#### [INSTRUCTIONS FOR THE TASK]
Output every line of the data below as a Markdown table with the columns "Row" and "Line," numbering the rows and skipping blank lines. Omit the pictures.

***** EXTRACTED MATERIAL

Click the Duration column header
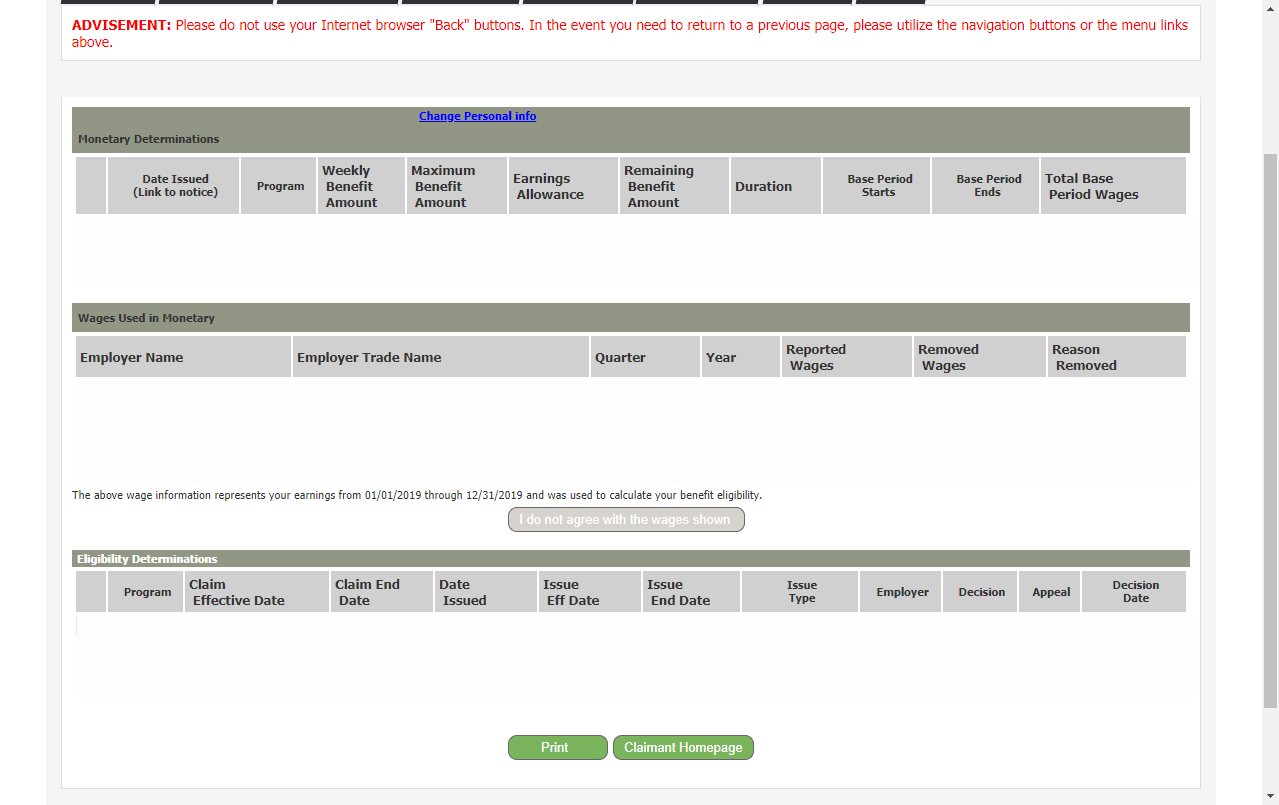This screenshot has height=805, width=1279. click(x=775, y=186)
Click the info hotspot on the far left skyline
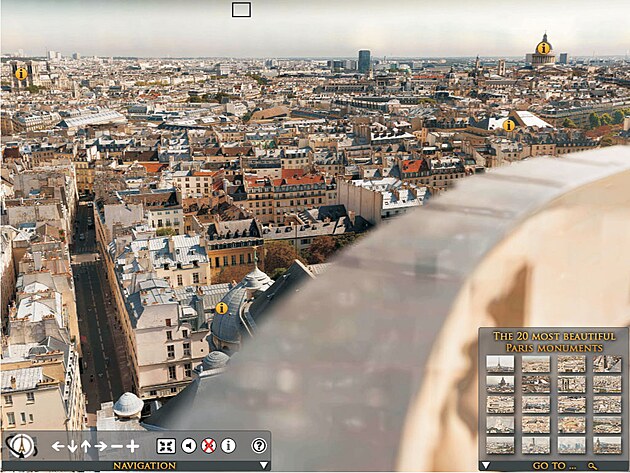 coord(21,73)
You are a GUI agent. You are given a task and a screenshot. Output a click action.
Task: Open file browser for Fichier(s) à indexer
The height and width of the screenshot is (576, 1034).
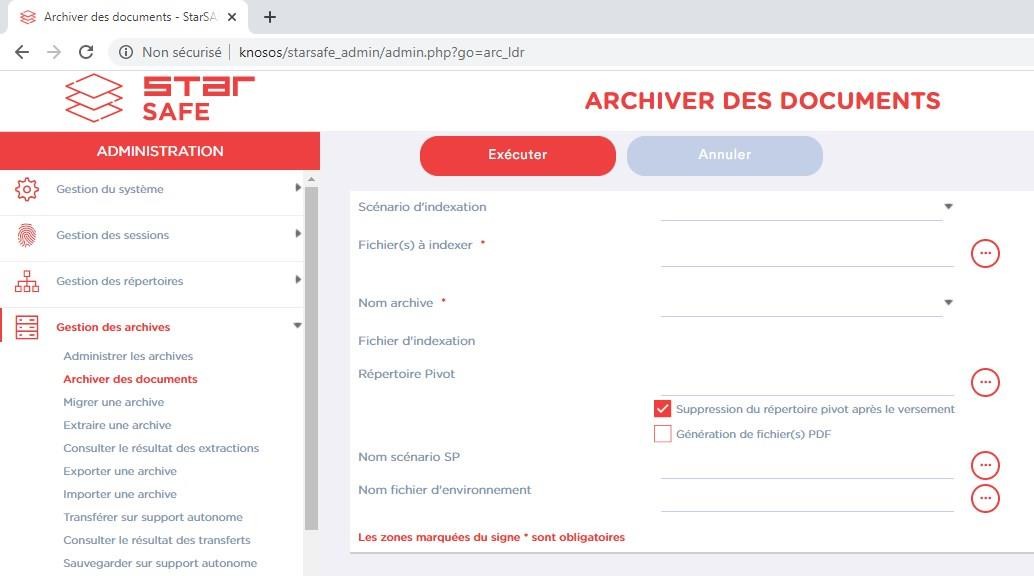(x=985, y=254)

**********

#### [RESULT FOR THIS EXERCISE]
| Row | Line |
|---|---|
| 1 | Click the Duration column header |
| 2 | This screenshot has height=805, width=1279. click(x=775, y=186) |
| 3 | Click the info hotspot on the far left skyline |
| 4 |  coord(21,73) |
| 5 | You are a GUI agent. You are given a task and a screenshot. Output a click action. |
| 6 | Task: Open file browser for Fichier(s) à indexer |
| 7 | The height and width of the screenshot is (576, 1034). |
| 8 | (x=985, y=254) |